Das mit den Jahreszahlen ist wirklich ziemlich blöd, denn oft finde ich die Veröffentlichungsdaten nur schwer. DAs ist mir aufgefallen als ich für den DFP nach Anthos gesucht habe, die in dem Jahr veröffentlich wurden. Ich bin sehr froh, dass bei DSFP eine Liste vorhanden ist.

Die Sache mit einer schwachen Einstiegsgeschichte ist mir schon öfter aufgefallen.
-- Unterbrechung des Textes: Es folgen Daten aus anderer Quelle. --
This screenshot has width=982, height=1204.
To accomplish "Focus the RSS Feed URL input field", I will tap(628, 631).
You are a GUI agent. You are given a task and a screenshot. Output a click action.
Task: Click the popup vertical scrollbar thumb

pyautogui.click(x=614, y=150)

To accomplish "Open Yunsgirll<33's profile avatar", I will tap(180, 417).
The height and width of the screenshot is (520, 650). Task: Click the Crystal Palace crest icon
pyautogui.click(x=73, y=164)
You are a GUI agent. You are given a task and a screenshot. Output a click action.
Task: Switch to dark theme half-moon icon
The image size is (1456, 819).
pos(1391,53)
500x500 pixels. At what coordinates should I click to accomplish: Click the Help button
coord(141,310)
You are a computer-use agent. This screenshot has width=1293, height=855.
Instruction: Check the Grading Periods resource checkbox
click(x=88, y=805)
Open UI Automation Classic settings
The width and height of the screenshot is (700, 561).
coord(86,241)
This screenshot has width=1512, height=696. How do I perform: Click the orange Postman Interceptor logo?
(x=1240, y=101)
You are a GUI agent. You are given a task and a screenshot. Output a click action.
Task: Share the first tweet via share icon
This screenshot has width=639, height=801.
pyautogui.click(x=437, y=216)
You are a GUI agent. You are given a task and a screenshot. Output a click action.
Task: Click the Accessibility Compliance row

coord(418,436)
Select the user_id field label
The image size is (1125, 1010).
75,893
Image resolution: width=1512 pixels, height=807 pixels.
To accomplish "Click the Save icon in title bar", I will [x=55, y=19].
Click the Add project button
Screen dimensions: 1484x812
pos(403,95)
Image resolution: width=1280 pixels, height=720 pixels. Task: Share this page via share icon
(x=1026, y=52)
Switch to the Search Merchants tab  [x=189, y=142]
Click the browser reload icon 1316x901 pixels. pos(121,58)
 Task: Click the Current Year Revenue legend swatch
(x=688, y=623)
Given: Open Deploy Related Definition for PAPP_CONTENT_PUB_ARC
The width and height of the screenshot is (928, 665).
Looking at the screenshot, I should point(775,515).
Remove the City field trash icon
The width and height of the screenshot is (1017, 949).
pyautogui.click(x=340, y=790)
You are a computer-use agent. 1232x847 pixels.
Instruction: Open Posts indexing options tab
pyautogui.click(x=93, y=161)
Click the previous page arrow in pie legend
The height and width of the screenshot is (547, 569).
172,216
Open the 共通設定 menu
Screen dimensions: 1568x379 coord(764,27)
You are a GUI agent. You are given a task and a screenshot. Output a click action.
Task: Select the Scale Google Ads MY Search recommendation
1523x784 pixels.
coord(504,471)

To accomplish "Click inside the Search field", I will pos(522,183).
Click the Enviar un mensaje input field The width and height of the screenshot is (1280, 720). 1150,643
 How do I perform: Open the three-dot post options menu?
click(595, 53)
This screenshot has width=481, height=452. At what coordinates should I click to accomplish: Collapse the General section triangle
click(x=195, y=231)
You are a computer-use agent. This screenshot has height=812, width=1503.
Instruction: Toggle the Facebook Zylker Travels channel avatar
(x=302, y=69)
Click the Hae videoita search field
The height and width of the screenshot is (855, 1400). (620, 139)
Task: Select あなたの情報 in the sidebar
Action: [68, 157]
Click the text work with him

Am meisten bei Alien Erotikon, wo die Einstiegsgeschichte mit großem Abstand die schwächste war.  Denken die Macher nicht daran, dass Leser nach der Leseprobe urteilen könnten?  Ich weiß nicht, warum man so was macht.

 Mit dem Lektorat, denke ich, ist eine Preisfrage verbunden. Wenn man ein Buch gern herausbringen will, weil man meint, dass die Geschichten gelesen werden sollten, dann ist ja n icht immer das Geld dafür da. Wie hier schon oft bedauert, kaufen (komischerweise) die Leser auch weniger Anthologien, also rentiert es sich wohl auch nicht in dem Maße. Da steckt dann schon viel Idealismus dahinter. Deshalb she ich das nicht so kritisch. Vielleicht sollte man einfach auch mehr auf Testleser zurückgreifen?

 

Ach ja, das Latein, ich komme aus eine Zeit und einem Land, wo Latein nicht so wichtig war und nur wenige (mit Ziel Medizin oder Theologie) überhaupt das Fach gewählt haben. Da ich Russisch als Hauptfach hatte konnte ich als Zeitsprache nur Englisch machen. Mich ärgert es dann sehr, wenn Latein so selbstverständlich verwendet wird, als seien wir noch in einer Zeit, wo jeder Gebildete es versteht.


Bearbeitet von Narrania, 04 February 2021 - 12:51.